Source document ->
-*-*-
My mother used her creative juices daily, adapting simple devices to include Eyal in everything, and I mean everything. Eyal would change the TV channels sitting in his wheelchair with the twitch of an eyebrow. We would play Nintendo together with the click of a button by his chin. Eyal would play floor hockey in PE with a hockey stick taped to his wheelchair. He drove around the mall at high speeds with a custom made joystick in front of his chin. Eyal would light the electric Channukiah with the tap of a cheek, and he would paint masterpieces with a paintbrush in his mouth.
 
After his death, with an empty hole in my heart, I began to process how the entire world became adaptable to him only as a result of so many other extraordinary people who opened our eyes to the possibilities in front of us. It takes a village may be an aphorism for some, but a reality for so many others who only dream of waking up to a different reality. Our tradition teaches that God said, “Make for me a sanctuary so that I may dwell within it.” It is not God who is the architect but rather each one of us with the capacity to build a sacred space for inclusion that has the power to build that sanctuary.
 
February is Jewish Disability Awareness and Inclusion Month. For some, it lasts one month. For others, it is encapsulated in a “Mitzvah Day.” But for those who live a life connected to my heroes, the special needs community, this life is every day.
-*-*-
Raw data ->
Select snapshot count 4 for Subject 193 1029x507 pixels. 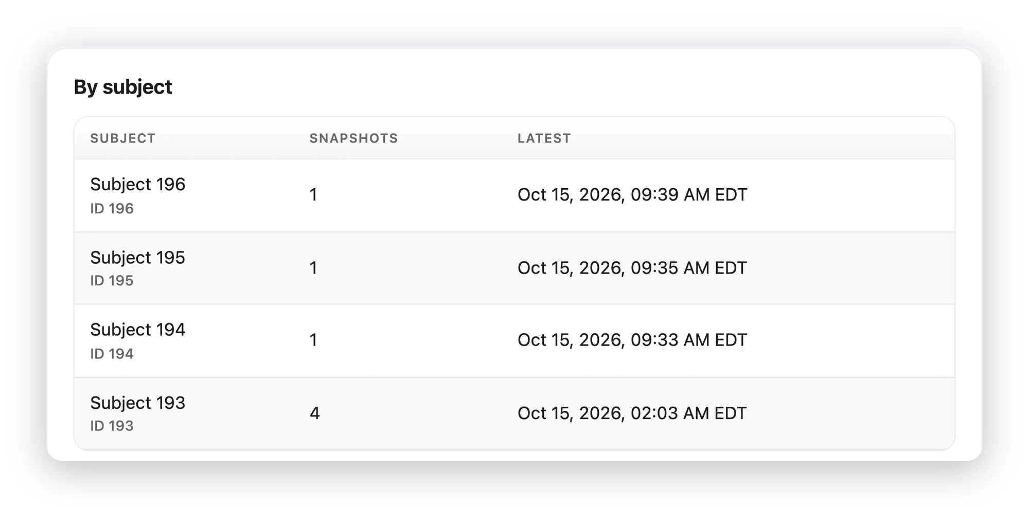[x=314, y=413]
-*-*-
Required actions ->
1. Answer these questions using the essay about Eyal:
(a) How did Eyal play floor hockey in PE?
(b) What words does the essay say God spoke, according to tradition?
(c) Which month is Jewish Disability Awareness and Inclusion Month?
2. Translate this sentence from the essay about Eyal into Spanish: "Eyal would change the TV channels sitting in his wheelchair with the twitch of an eyebrow."

Solutions below ->
1.
(a) He played with a hockey stick taped to his wheelchair.
(b) “Make for me a sanctuary so that I may dwell within it.”
(c) February.

2. Eyal cambiaba los canales de la televisión sentado en su silla de ruedas con un leve movimiento de una ceja.